In a world where children as young as seven can set up social media accounts and influence shopping trends, adults are increasingly grappling with a difficult question: when should we listen, and when should we lead?
The UN Convention on the Rights of the Child (UNCRC) is clear: children have the right to be heard (Article 12) and the right to protection (Article 3).
But in real life, these rights often pull in different directions. Particularly in the digital age, where children’s voices are amplified by smartphones and platforms but their mental wellbeing is under increasing pressure, this tension has never been more relevant.
The right to be heard means more than just letting children speak. It means ensuring their views are taken seriously in decisions that affect them. This is crucial in everything from family court hearings to the design of classrooms and educational resources.
But developmental science shows us that while children can form views from a young age, their ability to reason about long-term consequences or resist peer pressure is still maturing well into adolescence.
Asking a 10-year-old to make an informed decision about screen time limits or online privacy is like expecting them to drive a car after watching someone else do it.
That doesn’t mean we ignore them. It means we support their voice with guidance, context and care.
As with learning to walk or read, using your voice responsibly is a skill that needs scaffolding. This has huge implications for co-creation of children’s facilities, products and content, and community engagement exercises—listening isn’t enough.
Children may need help with sharing their views. The route from hearing children to policy or product design isn’t straightforward either. Adults may need to interpret their views in the light of practical considerations, long term goals, children’s own wellbeing and other sections of the population’s needs.
There is a danger that listening to children is assumed to mean giving them what they want—and that’s not the case, as any parent who asks a kid what they want to do at the weekend and gets told they want to go to Disneyland knows.
Many parents face daily battles over mobile phones. Children argue that they have a right to connect with friends, express themselves and explore the world. And they do. But alongside that right comes a mountain of research highlighting the risks: poor sleep, low self-esteem, exposure to harmful content, and rising levels of anxiety and depression.
Government policies are slowly catching up. The UK’s Age-Appropriate Design Code was a step toward protecting children’s data online. But implementation remains patchy, and tech companies often lag behind in truly child-centred design.

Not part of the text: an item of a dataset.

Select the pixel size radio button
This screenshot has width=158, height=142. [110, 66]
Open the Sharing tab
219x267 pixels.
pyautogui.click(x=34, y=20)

Child rights advocates emphasise the importance of supported decision-making: giving children choices within safe boundaries. Developmental psychologists urge adults to act as co-pilots, not just observers, until children’s cognitive and emotional skills are better developed. Meanwhile, tech companies walk a fine line between child empowerment and ethical responsibility
Parents and teachers are left in the middle, trying to balance these ideals in real time. When should a child’s preference be the deciding factor? How do you tell the difference between a child being assertive and a child being exploited?
One helpful tool is the Lundy Model of child participation, which emphasises four dimensions: giving children space to form views, providing them with a voice, ensuring there is an audience for their views, and making sure those views influence decisions.
Alongside that, we need to use best interests frameworks, commonly applied in law and safeguarding, to assess each situation with nuance and compassion. Are the consequences of acting on the child’s view developmentally appropriate? Is the child being supported to understand the context? And if they are not developmentally able to understand a concept, is it unfair, even cruel to suggest to children that their views will inform decision-making?
When consulting with children to obtain their views, it’s vital that factors that can bias results (e.g. ecological validity, inter-observer reliability, primacy and recency effects, social desirability and observer effects) are managed as well as possible in order to ensure that children are expressing their own opinions, are not being swayed by power imbalances or a desire to give a ‘right answer’ and that their actions are authentic and representative of their normal, everyday behaviour. There is little value in an unfamiliar adult with a clipboard asking a young child a series of questions – their answers won’t be authentic or representative of their opinions, actions or thoughts outside of that specific environment and a lack of context will render the responses pretty meaningless, and potentially even misleading. So obtaining children’s views ethically and reliably isn’t easy. Just think about the last time a doctor asked you how much you drink, smoke or exercise and the accuracy of the response you give – getting honest, reliable data from adults is tricky enough, from children it’s a whole different ball game.
Respecting children’s rights doesn’t mean letting them make every decision. It means creating environments where they are listened to, taken seriously, and guided with care. It means seeing children as capable, but also recognising when they need help carrying the weight of complex choices.
Pulling back too far from protection is not respect, it’s neglect. And silencing children under the banner of safeguarding is not safety, it’s disempowerment.
We need to keep asking: whose choice is it really, what support does the child need to make it wisely, and how can we assess what children really think and understand about a given issue?